SHORT PROBLEM –
Transcribe every entry below word for word, with no changes at all.

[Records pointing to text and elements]
>>

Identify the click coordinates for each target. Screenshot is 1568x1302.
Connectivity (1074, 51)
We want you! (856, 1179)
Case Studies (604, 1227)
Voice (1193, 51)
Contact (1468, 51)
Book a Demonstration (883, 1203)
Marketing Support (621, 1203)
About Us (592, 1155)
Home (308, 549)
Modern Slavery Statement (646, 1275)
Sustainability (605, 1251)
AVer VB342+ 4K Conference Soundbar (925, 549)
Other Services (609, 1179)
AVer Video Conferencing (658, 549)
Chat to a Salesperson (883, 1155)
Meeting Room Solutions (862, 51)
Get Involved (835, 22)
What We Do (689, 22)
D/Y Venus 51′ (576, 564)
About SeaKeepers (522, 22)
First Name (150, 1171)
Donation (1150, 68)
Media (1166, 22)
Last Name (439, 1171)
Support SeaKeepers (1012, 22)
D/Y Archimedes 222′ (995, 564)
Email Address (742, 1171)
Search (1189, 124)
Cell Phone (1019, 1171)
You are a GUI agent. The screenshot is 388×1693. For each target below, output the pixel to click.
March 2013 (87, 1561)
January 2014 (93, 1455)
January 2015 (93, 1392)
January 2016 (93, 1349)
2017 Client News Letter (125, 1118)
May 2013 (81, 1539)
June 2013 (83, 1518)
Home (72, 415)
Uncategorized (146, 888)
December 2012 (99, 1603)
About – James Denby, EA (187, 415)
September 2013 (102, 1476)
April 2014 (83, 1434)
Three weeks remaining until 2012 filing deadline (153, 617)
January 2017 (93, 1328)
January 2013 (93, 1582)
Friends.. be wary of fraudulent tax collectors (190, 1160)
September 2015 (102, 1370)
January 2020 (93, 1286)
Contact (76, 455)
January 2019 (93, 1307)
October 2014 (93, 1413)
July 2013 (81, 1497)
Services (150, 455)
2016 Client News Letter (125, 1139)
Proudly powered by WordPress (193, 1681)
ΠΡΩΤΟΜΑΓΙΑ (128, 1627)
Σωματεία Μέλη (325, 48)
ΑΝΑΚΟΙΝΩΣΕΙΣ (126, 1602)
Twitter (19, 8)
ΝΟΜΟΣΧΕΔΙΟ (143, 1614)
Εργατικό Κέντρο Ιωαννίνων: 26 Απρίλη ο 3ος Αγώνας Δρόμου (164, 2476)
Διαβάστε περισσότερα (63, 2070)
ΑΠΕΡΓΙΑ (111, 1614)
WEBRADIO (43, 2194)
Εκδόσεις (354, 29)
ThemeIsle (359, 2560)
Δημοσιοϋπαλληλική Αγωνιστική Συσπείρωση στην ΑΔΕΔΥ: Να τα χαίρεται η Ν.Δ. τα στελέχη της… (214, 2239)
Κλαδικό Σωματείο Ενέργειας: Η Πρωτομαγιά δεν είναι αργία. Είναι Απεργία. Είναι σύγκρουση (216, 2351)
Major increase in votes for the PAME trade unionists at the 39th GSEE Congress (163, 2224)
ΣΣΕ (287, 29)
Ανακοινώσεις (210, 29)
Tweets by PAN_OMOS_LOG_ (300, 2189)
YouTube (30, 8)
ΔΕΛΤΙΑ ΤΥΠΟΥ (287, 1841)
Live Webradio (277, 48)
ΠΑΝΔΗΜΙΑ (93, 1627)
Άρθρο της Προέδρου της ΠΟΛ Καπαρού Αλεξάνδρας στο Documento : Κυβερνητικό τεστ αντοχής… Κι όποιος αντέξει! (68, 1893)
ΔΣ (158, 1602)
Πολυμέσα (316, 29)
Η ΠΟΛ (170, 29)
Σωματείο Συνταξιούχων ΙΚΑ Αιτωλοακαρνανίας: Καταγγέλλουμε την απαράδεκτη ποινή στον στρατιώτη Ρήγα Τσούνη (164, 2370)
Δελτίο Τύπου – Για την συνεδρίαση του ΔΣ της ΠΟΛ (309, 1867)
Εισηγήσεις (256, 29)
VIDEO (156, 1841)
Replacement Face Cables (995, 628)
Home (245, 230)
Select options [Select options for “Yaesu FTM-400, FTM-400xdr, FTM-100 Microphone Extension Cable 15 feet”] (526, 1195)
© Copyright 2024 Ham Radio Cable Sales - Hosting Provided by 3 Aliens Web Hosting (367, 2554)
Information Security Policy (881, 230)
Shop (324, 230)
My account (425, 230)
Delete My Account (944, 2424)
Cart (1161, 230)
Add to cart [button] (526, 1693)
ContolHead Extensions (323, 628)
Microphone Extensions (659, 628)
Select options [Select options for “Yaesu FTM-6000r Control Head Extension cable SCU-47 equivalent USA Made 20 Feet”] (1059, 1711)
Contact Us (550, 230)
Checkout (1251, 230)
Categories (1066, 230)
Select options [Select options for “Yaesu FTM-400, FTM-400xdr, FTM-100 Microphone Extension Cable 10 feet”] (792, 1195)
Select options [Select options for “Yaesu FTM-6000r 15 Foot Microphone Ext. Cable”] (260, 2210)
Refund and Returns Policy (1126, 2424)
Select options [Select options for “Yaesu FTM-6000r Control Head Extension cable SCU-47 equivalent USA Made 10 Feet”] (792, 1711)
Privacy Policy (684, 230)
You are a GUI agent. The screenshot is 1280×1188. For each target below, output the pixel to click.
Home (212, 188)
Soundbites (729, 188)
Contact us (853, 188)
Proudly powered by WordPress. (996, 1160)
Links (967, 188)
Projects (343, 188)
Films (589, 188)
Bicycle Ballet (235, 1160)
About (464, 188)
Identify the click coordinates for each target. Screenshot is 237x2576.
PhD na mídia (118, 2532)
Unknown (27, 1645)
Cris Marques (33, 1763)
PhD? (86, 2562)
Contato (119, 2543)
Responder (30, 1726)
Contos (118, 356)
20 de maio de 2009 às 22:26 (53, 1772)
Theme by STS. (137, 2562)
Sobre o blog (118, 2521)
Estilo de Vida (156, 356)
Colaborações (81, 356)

<<

SOLUTION TO THIS PROBLEM –
Identify the click coordinates for each target. Screenshot is 1568x1302.
Connectivity (1074, 51)
We want you! (856, 1179)
Case Studies (604, 1227)
Voice (1193, 51)
Contact (1468, 51)
Book a Demonstration (883, 1203)
Marketing Support (621, 1203)
About Us (592, 1155)
Home (308, 549)
Modern Slavery Statement (646, 1275)
Sustainability (605, 1251)
AVer VB342+ 4K Conference Soundbar (925, 549)
Other Services (609, 1179)
AVer Video Conferencing (658, 549)
Chat to a Salesperson (883, 1155)
Meeting Room Solutions (862, 51)
Get Involved (835, 22)
What We Do (689, 22)
D/Y Venus 51′ (576, 564)
About SeaKeepers (522, 22)
First Name (150, 1171)
Donation (1150, 68)
Media (1166, 22)
Last Name (439, 1171)
Support SeaKeepers (1012, 22)
D/Y Archimedes 222′ (995, 564)
Email Address (742, 1171)
Search (1189, 124)
Cell Phone (1019, 1171)
You are a GUI agent. The screenshot is 388×1693. For each target below, output the pixel to click.
March 2013 (87, 1561)
January 2014 (93, 1455)
January 2015 (93, 1392)
January 2016 (93, 1349)
2017 Client News Letter (125, 1118)
May 2013 (81, 1539)
June 2013 (83, 1518)
Home (72, 415)
Uncategorized (146, 888)
December 2012 (99, 1603)
About – James Denby, EA (187, 415)
September 2013 (102, 1476)
April 2014 (83, 1434)
Three weeks remaining until 2012 filing deadline (153, 617)
January 2017 (93, 1328)
January 2013 (93, 1582)
Friends.. be wary of fraudulent tax collectors (190, 1160)
September 2015 (102, 1370)
January 2020 (93, 1286)
Contact (76, 455)
January 2019 (93, 1307)
October 2014 (93, 1413)
July 2013 (81, 1497)
Services (150, 455)
2016 Client News Letter (125, 1139)
Proudly powered by WordPress (193, 1681)
ΠΡΩΤΟΜΑΓΙΑ (128, 1627)
Σωματεία Μέλη (325, 48)
ΑΝΑΚΟΙΝΩΣΕΙΣ (126, 1602)
Twitter (19, 8)
ΝΟΜΟΣΧΕΔΙΟ (143, 1614)
Εργατικό Κέντρο Ιωαννίνων: 26 Απρίλη ο 3ος Αγώνας Δρόμου (164, 2476)
Διαβάστε περισσότερα (63, 2070)
ΑΠΕΡΓΙΑ (111, 1614)
WEBRADIO (43, 2194)
Εκδόσεις (354, 29)
ThemeIsle (359, 2560)
Δημοσιοϋπαλληλική Αγωνιστική Συσπείρωση στην ΑΔΕΔΥ: Να τα χαίρεται η Ν.Δ. τα στελέχη της… (214, 2239)
Κλαδικό Σωματείο Ενέργειας: Η Πρωτομαγιά δεν είναι αργία. Είναι Απεργία. Είναι σύγκρουση (216, 2351)
Major increase in votes for the PAME trade unionists at the 39th GSEE Congress (163, 2224)
ΣΣΕ (287, 29)
Ανακοινώσεις (210, 29)
Tweets by PAN_OMOS_LOG_ (300, 2189)
YouTube (30, 8)
ΔΕΛΤΙΑ ΤΥΠΟΥ (287, 1841)
Live Webradio (277, 48)
ΠΑΝΔΗΜΙΑ (93, 1627)
Άρθρο της Προέδρου της ΠΟΛ Καπαρού Αλεξάνδρας στο Documento : Κυβερνητικό τεστ αντοχής… Κι όποιος αντέξει! (68, 1893)
ΔΣ (158, 1602)
Πολυμέσα (316, 29)
Η ΠΟΛ (170, 29)
Σωματείο Συνταξιούχων ΙΚΑ Αιτωλοακαρνανίας: Καταγγέλλουμε την απαράδεκτη ποινή στον στρατιώτη Ρήγα Τσούνη (164, 2370)
Δελτίο Τύπου – Για την συνεδρίαση του ΔΣ της ΠΟΛ (309, 1867)
Εισηγήσεις (256, 29)
VIDEO (156, 1841)
Replacement Face Cables (995, 628)
Home (245, 230)
Select options [Select options for “Yaesu FTM-400, FTM-400xdr, FTM-100 Microphone Extension Cable 15 feet”] (526, 1195)
© Copyright 2024 Ham Radio Cable Sales - Hosting Provided by 3 Aliens Web Hosting (367, 2554)
Information Security Policy (881, 230)
Shop (324, 230)
My account (425, 230)
Delete My Account (944, 2424)
Cart (1161, 230)
Add to cart [button] (526, 1693)
ContolHead Extensions (323, 628)
Microphone Extensions (659, 628)
Select options [Select options for “Yaesu FTM-6000r Control Head Extension cable SCU-47 equivalent USA Made 20 Feet”] (1059, 1711)
Contact Us (550, 230)
Checkout (1251, 230)
Categories (1066, 230)
Select options [Select options for “Yaesu FTM-400, FTM-400xdr, FTM-100 Microphone Extension Cable 10 feet”] (792, 1195)
Select options [Select options for “Yaesu FTM-6000r 15 Foot Microphone Ext. Cable”] (260, 2210)
Refund and Returns Policy (1126, 2424)
Select options [Select options for “Yaesu FTM-6000r Control Head Extension cable SCU-47 equivalent USA Made 10 Feet”] (792, 1711)
Privacy Policy (684, 230)
You are a GUI agent. The screenshot is 1280×1188. For each target below, output the pixel to click.
Home (212, 188)
Soundbites (729, 188)
Contact us (853, 188)
Proudly powered by WordPress. (996, 1160)
Links (967, 188)
Projects (343, 188)
Films (589, 188)
Bicycle Ballet (235, 1160)
About (464, 188)
Identify the click coordinates for each target. Screenshot is 237x2576.
PhD na mídia (118, 2532)
Unknown (27, 1645)
Cris Marques (33, 1763)
PhD? (86, 2562)
Contato (119, 2543)
Responder (30, 1726)
Contos (118, 356)
20 de maio de 2009 às 22:26 (53, 1772)
Theme by STS. (137, 2562)
Sobre o blog (118, 2521)
Estilo de Vida (156, 356)
Colaborações (81, 356)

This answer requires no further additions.